Seu Dieter (Dieter Brepohlé) é um mentor muito antigo que tenho. Ele é CEO da Lapinha, um espaço no Paraná focado em saúde e bem estar, vou todos os anos. Passo normalmente uma semana. Não tem televisão, gosto de ler um bom livro, dar uma desconectada.

Todo ano tenho uma mentoria com ele, desde tudo que fiz, troco ideia com ele de espiritualidade, saúde, bem-estar, empreendedorismo, de tudo.

Você se desconecta de tudo?

Nunca fui o dono dos processos, sempre fui um líder que dá liberdade para o time trabalhar, sei que o time trabalha sem mim 100%. Lá (Lapinha) tem um 0800 que aviso que podem acionar se acontecer algo. Me desconecto pelo menos cinco dias sem ver o celular. Faço isso todos os anos, é focar na saúde, bem-estar e equilíbrio.

Você ainda voa mensalmente?

Tento voar um dia na semana, que é a sexta-feira, brinco que é a happy friday. Na Azul, voava no A320 (100-200 passageiros) enquanto comandante. Aqui (Azul Conecta) voo menos porque o cargo exige mais.

Em uma sexta qualquer, um cliente da Azul Conecta pode voar com você?

Tento uma vez na semana, nem sempre consigo, mas a minha agenda está bloqueada de sexta-feira para reunião. Eventualmente surge algo de última hora. É voo comercial, faz uma ponte aérea Congonhas/Rio.

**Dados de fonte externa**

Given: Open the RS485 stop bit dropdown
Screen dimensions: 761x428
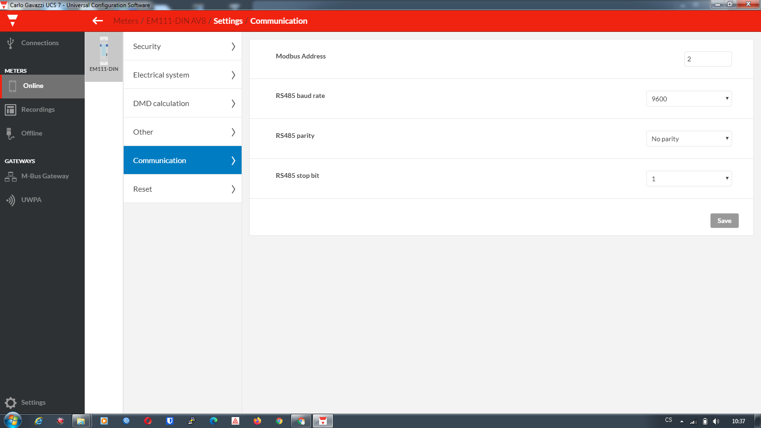Looking at the screenshot, I should [689, 179].
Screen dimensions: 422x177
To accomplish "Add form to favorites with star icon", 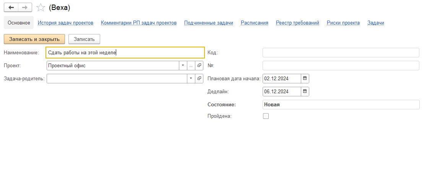I will tap(41, 8).

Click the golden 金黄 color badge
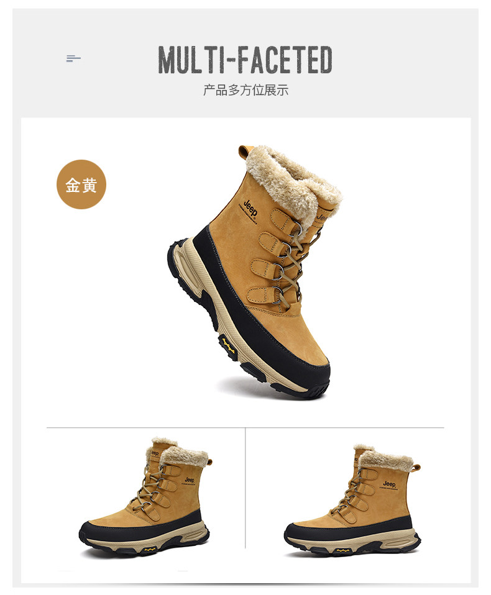[81, 184]
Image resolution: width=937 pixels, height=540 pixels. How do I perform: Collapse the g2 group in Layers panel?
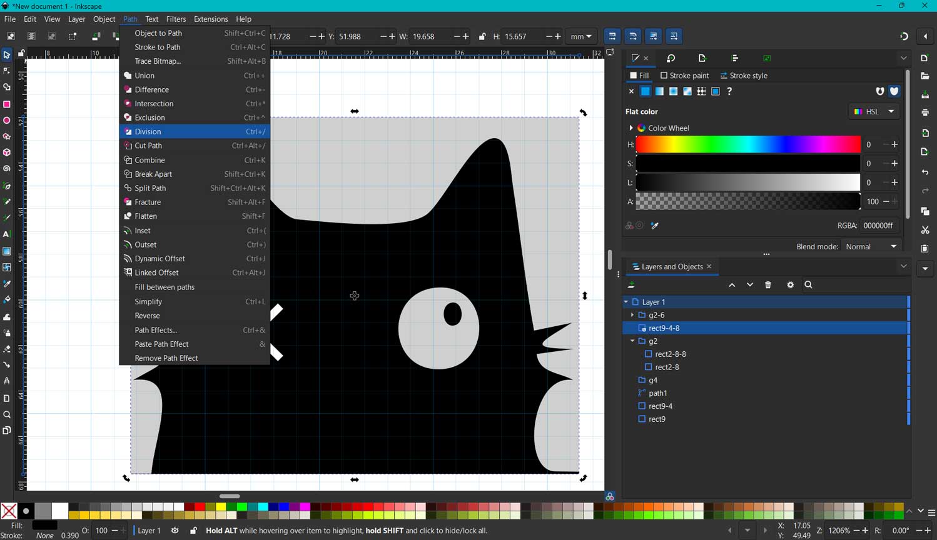(x=632, y=341)
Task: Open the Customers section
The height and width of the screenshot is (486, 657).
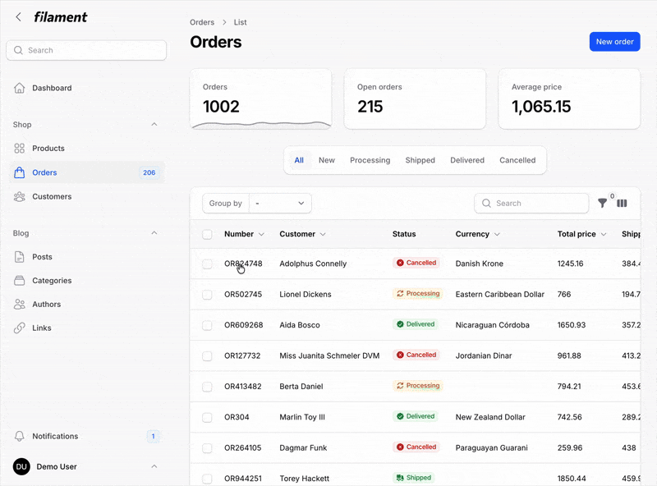Action: (x=21, y=196)
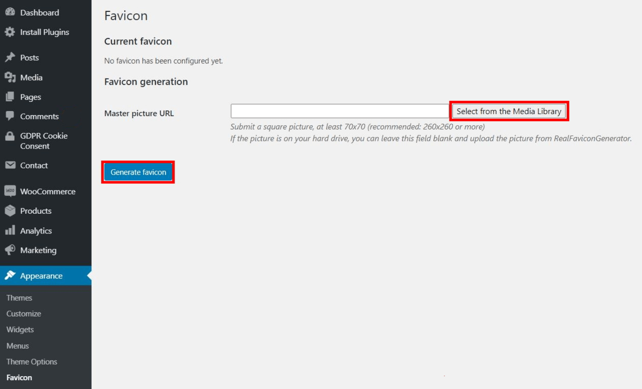Click the Generate favicon button
The width and height of the screenshot is (642, 389).
coord(138,172)
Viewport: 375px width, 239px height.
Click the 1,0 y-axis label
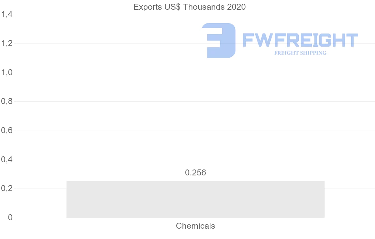pyautogui.click(x=7, y=73)
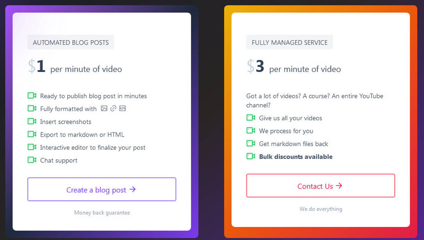The image size is (424, 240).
Task: Click the code icon after "Fully formatted with"
Action: pos(122,108)
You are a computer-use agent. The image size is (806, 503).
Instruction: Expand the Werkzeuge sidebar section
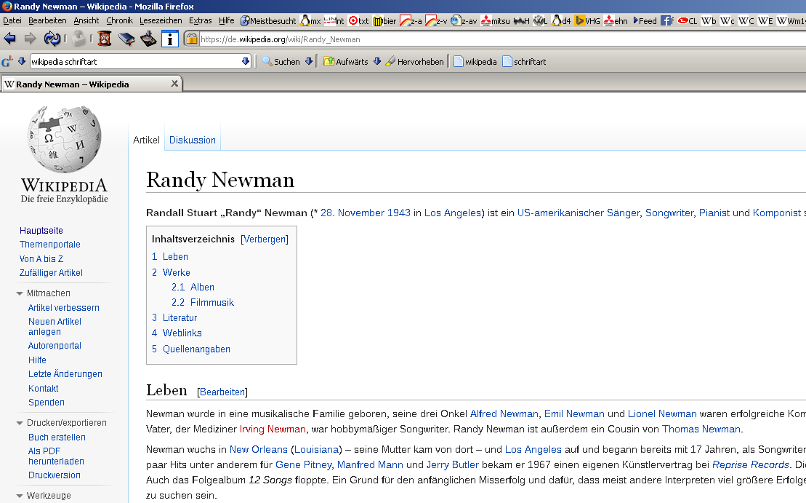coord(20,496)
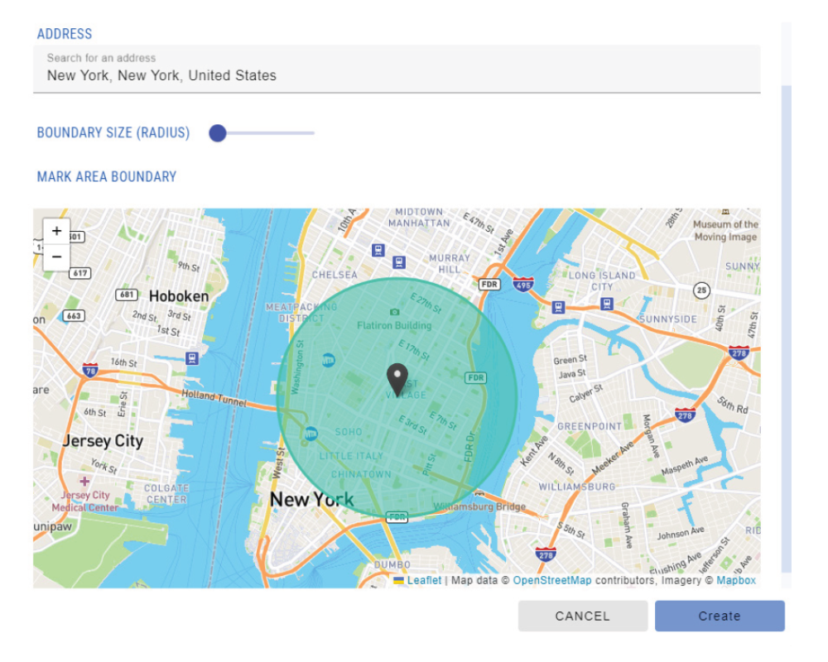
Task: Click the boundary size radius slider handle
Action: [x=218, y=133]
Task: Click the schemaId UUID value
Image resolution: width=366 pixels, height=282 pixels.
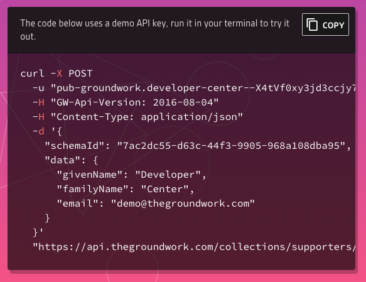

Qual o conselho para pessoas que, assim como você, têm o espírito de empreendedor e também gostam de liderar?

Foco nas pessoas. Não vejo nenhuma outra maneira a não ser focar nas pessoas. E não dá para fazer as coisas sozinho. Os líderes que gostam de gente são focados em pessoas. A aviação ajuda muito nisso. Um comandante lidera uma equipe de oito pessoas em um voo internacional. Se tiver algum problema, tem que resolver em equipe.